Elisabeth Moreno et la féminisation des métiers du numérique : "Le constat est amer"

Le 7 novembre, l'éditeur de logiciel Salesforce présentait en grande pompe son Agent autonome lors d'un événement au Palais des congrès de Paris. Après avoir annoncé que le groupe allait investir un million de dollars dans le programme "Tech your future with AI" pour former 1 120 jeunes à l'intelligence artificielle en France, une table ronde dédiée à l'IA et l'emploi a réuni un panel d'exception avec, entre autres, Elisabeth Moreno, Présidente de la Fondation Femmes@numérique et Thibaut Guilly, Directeur général de France Travail. En marge de la conférence, lors d'un point presse, Boodoom Le Mag a pu poser une question à l'ancienne Ministre déléguée à l'Égalité, la Diversité et l'Égalité des chances. Découvrez sa réponse sans langue de bois !


 

Boodoom Le Mag : On parle beaucoup de la féminisation des métiers du numérique. Mais, on constate que la progression reste lente. Que peut-on faire pour améliorer les résultats ?


Elisabeth Moreno : Quand je suis entrée dans la tech il y a vingt ans, j’étais convaincue que le secteur serait un accélérateur de carrière pour les femmes. Parce que c’est la première révolution industrielle accessible à tout le monde. Avec cet outil, vous pouvez être à Paris, en France et vendre votre fromage à Boston, aux États-Unis. Je réalise cependant qu’il y a plusieurs freins, le constat est très amer. On a beaucoup moins de jeunes filles qui s’intéressent aux métiers de la tech qu’au moment où j’ai démarré il y a vingt ans. C’est absurde.

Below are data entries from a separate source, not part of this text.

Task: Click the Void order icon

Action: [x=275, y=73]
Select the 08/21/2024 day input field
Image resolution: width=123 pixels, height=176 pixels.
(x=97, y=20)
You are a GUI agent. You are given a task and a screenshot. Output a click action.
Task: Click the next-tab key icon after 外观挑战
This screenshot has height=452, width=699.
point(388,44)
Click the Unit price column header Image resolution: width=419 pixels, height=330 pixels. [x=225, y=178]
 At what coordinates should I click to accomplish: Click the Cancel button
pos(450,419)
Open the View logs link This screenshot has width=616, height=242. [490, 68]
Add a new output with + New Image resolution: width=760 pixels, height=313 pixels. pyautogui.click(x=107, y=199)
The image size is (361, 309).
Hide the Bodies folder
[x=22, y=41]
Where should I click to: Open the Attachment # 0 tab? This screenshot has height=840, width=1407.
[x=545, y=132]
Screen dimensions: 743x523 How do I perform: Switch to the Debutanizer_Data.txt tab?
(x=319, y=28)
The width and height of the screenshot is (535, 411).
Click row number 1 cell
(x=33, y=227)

On voit des pays émergents qui avancent beaucoup plus rapidement que nous sur ce sujet. J’étais au Maroc la semaine dernière [propos recueillis le 7 novembre 2024], il y a 60 % de filles dans les filières d’ingénierie. Nous, nous sommes à peine à 40 %. Je pense qu’il faut prendre le problème à la source. Si on n’a pas de jeunes filles qui étudient dans ce secteur, alors on n’aura pas de femmes dans ce secteur. Nous n’avons pas fait grand-chose, en tout cas de manière réellement volontaire, pour faire bouger les lignes. Entre les paroles, les belles intentions et l’action, il y a un fossé immense et colossal. Aussi bien de la part des politiques publiques que des entreprises.


Tout le monde en parle, mais lorsque vous demandez quelles sont les actions concrètes qui ont été mises en place, vous vous rendez compte qu’on ne considère pas le sujet comme suffisamment important pour que ce soit discuté dans les Comex au niveau des sujets stratégiques. On n’en parle pas sur la question de l’attractivité des talents, sur la question de la rétention des talents, personne ne se pose la question de savoir pourquoi à partir de 35 ans, le peu de femmes qui entrent dans le secteur disparaissent (NDLR : plus de 50 % des femmes quittent le milieu de la tech selon plusieurs études). On prend ça comme un sujet anecdotique alors que cela devient une question de ressources, de performance et d’efficacité.


Si j’avais une baguette magique, j’agirais d’abord sur l’éducation, il faut changer la place que l’on donne à l’étude des technologies et des sciences et ça demande que l’on travaille sur les biais et les préjugés qu’il y a dans l’éducation, car elle n’y échappe pas. Il faut embarquer les parents dans cette affaire, parce que si à l’école vous dites à une jeune fille : « Mais toi aussi tu peux coder », et que lorsqu’elle rentre à la maison ses parents lui disent : « Non, mais tu n’es pas sérieuse, codeuse, c’est un métier de garçon », on n’y arrivera pas.


Donc il y a aussi un travail à faire auprès des parents pour qu’ils comprennent les métiers qu’il y a derrière ces formations. Parce qu’il s’agit aussi d’un frein que j’ai constaté en allant à la rencontre des jeunes filles. Elles ne savent pas sur quels métiers débouchent ces études. [Il faut expliquer] qu’avec les sciences et les technologies, vous pourrez sauver des vies, éduquer, faire du droit… On n’a pas rendu la technologie suffisamment vivante et attractive, pour qu’elle donne et apporte une certaine motivation à cette jeunesse et particulièrement aux filles qui ont vraiment besoin de se dire que ce qu’elles font sert à quelque chose.